I overcome the fear-based writer's block by taking a walk or just starting to actually write. Sometimes the anxiety of starting to write keeps you from writing, which then feeds into that anxiety because you don't feel like you're able to write because you haven't written.
I overcome fatigue-based writer's block by taking a nap. Sometimes you're just tired.
I overcome plot-based writer's block by reviewing the outline, looking to external sources for inspiration, and even inserting random elements if I have to.
I'm sure there's other types too. None of them are the end of the world and you just need to know how to deal with them.
16. Does writing energize you or exhaust you?

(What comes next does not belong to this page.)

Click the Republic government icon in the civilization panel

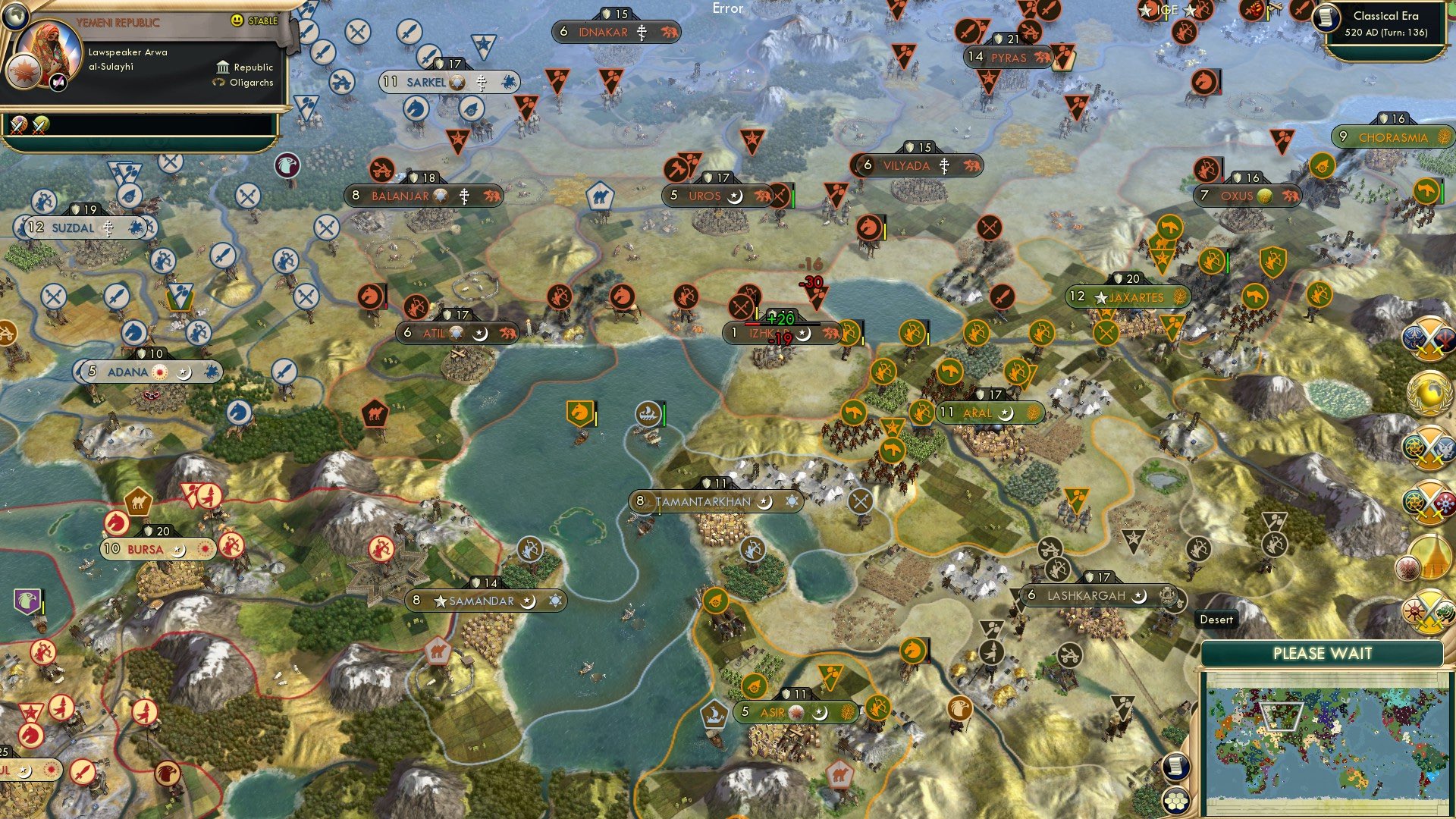(x=223, y=67)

It depends on which part of the process I'm in. Brainstorming energizes, outlining exhausts, actual writing exhausts, editing exhausts, proofing energizes, formatting makes me pull hair out, and cover design is just addicting... in a bad way.
17. Best piece of advice for other writers?
Just do it.
18. What is your favorite quote about writing?
"There are quotes about writing?" - me
19. Which authors are your biggest inspirations?
Douglas Adams for his absurdity and comedic brilliance.
Isaac Asimov for his ability to turn logic problems into stories.
20. What are you currently working on now?
I'm about to republish my debut novel, with two other WIPs (Works In Progress) partially completed and several more ready to get started.
21. What is your Favourite Season (Fall, Winter, Spring, Summer)? Does the season impact your writing life / creativity?
Fall's my favorite season because I can harvest goods from the garden, the weather's nice, and the heat's out of the way for the year.
The season totally impacts my creativity. Winter is horrible for my depression and likewise drowns my creative process. Summer's just too hot to think sometimes. Fall and spring are gold.
That's a very interesting question, and I wonder how my response will align with those of others!